CLAM – Centro Latino-Americano em Sexualidade e Direitos Humanos

Violação de direitos

Ao anunciar a edição de norma administrativa que dispensa a mulher, cuja gravidez resultou de estupro, de procedimento burocrático junto à delegacia de polícia, para que possa a mesma se submeter a um aborto seguro, o Ministério da Saúde estará apenas revogando uma exigência, igualmente administrativa, imposta desde 1998 às vítimas de estupro, sem que para esse procedimento burocrático houvesse previsão legal ou decisão judicial autorizadora.

Vê-se, então, que não está havendo qualquer acréscimo nas hipóteses de abortamento legalmente previstas no âmbito do ordenamento jurídico brasileiro. A nova medida estará simplesmente assegurando às mulheres, vitimadas por estupradores, o livre exercício do seu direito. Juridicamente, portanto, é acertada a decisão do Ministério da Saúde, com o que deve se congratular a nação, porquanto restará fortalecido o Estado Democrático de Direito.

Frente ao direito legalmente assegurado (artigo 128, inciso II, do Código Penal), de fazer uma opção pelo aborto, no caso de a gravidez ser resultante de estupro, viam-se aquelas mulheres que quisessem exercitar o seu direito submetidas a um procedimento burocrático, não previsto em lei, de fazer um registro de ocorrência.

Essa exigência, imposta sem amparo legal, constituía-se numa violação ao direito da vítima. Direito este que está previsto no caput do artigo 225, do próprio Código Penal, no qual o legislador estabelece que "Nos crimes previstos nos capítulos anteriores somente se procede mediante queixa". Isto é, trata-se, o estupro, de um crime de ação penal privada, não cabendo ao Estado a iniciativa para o processo criminal, mas sim à vítima.

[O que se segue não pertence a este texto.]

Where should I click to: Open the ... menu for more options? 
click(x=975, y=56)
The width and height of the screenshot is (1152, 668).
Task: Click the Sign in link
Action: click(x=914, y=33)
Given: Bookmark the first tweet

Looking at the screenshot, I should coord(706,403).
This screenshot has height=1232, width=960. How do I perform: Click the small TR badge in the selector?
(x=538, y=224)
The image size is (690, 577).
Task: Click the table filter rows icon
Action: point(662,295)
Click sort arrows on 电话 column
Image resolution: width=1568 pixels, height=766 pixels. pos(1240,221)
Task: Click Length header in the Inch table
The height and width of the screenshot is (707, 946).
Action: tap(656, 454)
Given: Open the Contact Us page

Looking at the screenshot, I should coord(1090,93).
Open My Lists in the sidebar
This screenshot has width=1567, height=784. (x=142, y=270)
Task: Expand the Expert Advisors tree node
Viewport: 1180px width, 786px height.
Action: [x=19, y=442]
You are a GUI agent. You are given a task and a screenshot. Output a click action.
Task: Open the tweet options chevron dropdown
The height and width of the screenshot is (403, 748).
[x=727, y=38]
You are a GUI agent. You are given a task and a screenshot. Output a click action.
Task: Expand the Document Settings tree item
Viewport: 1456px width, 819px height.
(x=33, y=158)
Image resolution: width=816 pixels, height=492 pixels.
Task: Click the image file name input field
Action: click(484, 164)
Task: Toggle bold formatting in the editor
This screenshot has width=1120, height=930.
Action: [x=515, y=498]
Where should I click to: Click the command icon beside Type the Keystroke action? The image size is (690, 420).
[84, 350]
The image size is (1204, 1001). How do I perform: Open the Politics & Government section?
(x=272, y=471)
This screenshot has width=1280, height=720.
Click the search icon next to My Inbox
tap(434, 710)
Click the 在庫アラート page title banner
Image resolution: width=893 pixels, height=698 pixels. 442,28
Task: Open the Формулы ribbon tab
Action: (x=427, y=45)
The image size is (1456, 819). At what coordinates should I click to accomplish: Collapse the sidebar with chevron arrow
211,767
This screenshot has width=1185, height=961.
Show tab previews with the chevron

O que convém esclarecer nessas breves linhas, é que não pode a mulher ter o direito de não processar o agressor, mas ser obrigada a registrar ocorrência contra o mesmo na delegacia, como vinha sendo imposto até aqui. A partir da previsão legal que autoriza (mas não impõe) o aborto nos casos de gravidez resultante de estupro, fica afastada a possibilidade de que o Estado, ao invés de cumprir o seu dever, construa empecilhos administrativos ao direito das mulheres vítimas de estupro.

De resto, a declaração feita ao médico por escrito (portanto, passível de comprovação) é manifestação suficiente ao atendimento da exigência legal, para o fim de afastar qualquer responsabilidade do profissional da saúde, revelando-se desnecessária a apuração do crime.

Não fosse assim, correríamos o risco de chegar ao entendimento de que somente após – muitos anos – o estuprador ser condenado através de sentença criminal transitada em julgado é que estaria acreditada a mulher, já então duplamente vitimizada, e resguardados os profissionais da saúde quanto à sua responsabilidade perante o Estado, já então violador de direitos.